Macro backdrop: cautious tape ahead of the Fed

Synopsys’ earnings also land into a macro environment that’s far from boring. Mid‑day Wednesday, the S&P 500 was modestly lower and the Nasdaq 100 down about 0.5% as investors waited for the Federal Reserve’s latest decision and Chair Jerome Powell’s comments.

Bond yields touched multi‑month highs earlier in the session before easing, and futures markets were pricing in a 25‑basis‑point rate cut paired with “hawkish” guidance—a combination that tends to weigh on higher‑multiple growth stocks if the Fed signals a long pause on further cuts. FinancialContent

For a name like Synopsys, with a premium valuation and AI‑driven growth story, Fed tone and rate expectations remain an important secondary driver of near‑term share performance.

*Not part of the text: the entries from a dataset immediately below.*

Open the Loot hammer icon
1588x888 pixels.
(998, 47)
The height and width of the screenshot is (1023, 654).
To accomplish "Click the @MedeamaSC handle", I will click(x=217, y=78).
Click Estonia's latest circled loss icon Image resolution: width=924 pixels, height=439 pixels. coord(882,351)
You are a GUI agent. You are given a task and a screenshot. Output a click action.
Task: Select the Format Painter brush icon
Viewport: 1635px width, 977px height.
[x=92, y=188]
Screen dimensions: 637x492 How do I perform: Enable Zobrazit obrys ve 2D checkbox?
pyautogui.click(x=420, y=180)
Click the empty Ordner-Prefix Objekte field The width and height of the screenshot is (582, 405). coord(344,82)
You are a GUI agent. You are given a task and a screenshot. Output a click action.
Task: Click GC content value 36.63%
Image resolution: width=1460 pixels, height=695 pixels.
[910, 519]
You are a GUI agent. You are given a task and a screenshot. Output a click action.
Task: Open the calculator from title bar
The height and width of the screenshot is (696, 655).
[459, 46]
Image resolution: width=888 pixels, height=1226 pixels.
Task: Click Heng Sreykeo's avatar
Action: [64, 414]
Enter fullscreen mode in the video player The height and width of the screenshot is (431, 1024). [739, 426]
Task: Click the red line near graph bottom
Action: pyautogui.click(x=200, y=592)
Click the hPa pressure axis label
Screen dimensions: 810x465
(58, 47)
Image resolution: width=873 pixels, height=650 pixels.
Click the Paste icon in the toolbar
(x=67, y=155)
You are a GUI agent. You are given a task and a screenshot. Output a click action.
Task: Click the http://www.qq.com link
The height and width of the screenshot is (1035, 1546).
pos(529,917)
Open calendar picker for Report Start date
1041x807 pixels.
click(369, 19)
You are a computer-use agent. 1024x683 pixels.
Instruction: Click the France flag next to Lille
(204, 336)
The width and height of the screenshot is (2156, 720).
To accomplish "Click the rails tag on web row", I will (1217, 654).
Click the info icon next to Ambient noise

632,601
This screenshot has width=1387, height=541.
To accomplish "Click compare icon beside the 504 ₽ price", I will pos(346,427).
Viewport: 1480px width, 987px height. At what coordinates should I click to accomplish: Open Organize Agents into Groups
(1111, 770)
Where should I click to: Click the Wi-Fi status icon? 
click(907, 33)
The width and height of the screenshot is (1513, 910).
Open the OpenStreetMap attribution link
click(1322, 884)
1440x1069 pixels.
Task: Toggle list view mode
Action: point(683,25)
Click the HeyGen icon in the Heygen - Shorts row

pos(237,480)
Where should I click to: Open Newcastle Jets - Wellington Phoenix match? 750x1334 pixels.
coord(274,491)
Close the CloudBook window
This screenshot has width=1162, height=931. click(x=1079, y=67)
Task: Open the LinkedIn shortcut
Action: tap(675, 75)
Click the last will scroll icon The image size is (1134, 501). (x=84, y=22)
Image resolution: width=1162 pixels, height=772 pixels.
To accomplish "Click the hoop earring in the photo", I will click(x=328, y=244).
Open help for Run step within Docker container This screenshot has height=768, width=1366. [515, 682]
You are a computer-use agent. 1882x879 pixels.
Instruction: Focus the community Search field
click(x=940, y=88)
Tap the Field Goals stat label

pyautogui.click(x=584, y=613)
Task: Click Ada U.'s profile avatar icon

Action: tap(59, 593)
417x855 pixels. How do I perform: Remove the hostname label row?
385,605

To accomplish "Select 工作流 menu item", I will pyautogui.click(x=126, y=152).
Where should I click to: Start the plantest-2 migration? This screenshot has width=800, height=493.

Key risks and catalysts to watch

Near‑term catalysts

  1. Q4 FY25 results and FY26 outlook (tonight):
    • EPS/revenue relative to both guidance and consensus.
    • Any commentary on the sustainability of Design Automation growth vs. IP weakness.
    • Updated synergy and integration roadmap for Ansys.
  2. Details on Nvidia partnership monetization:
    • Timeline for GPU‑accelerated tools to contribute meaningfully to revenue.
    • Joint go‑to‑market plans across non‑semiconductor verticals.
  3. Legal developments:
    • Progress of class‑action suits and any early rulings or settlements.

Key risks

  • Integration risk around the Ansys acquisition and execution on a complex, physics‑plus‑electronics roadmap.
  • Geopolitical and export‑control risk, especially related to China, which management has already cited as a headwind.
  • Litigation and reputational risk linked to ongoing securities‑fraud allegations.
  • Valuation risk if growth moderates or the Fed remains tighter for longer, compressing multiples across high‑growth tech.

Bottom line

On December 10, 2025, Synopsys stock is trading modestly higher into a densely packed news day:

  • Nvidia’s $2 billion equity stake and deep AI partnership strengthens the long‑term narrative that Synopsys is core infrastructure for AI‑enabled chip and system design.
  • Q4 and full‑year results tonight will test whether management can stabilize growth after a Q3 miss and guidance cut.
  • Class‑action investigations add a legal overhang but are still in early stages.
  • Wall Street maintains a Moderate‑to‑Buy consensus with average targets pointing to mid‑teens upside over the next 12 months.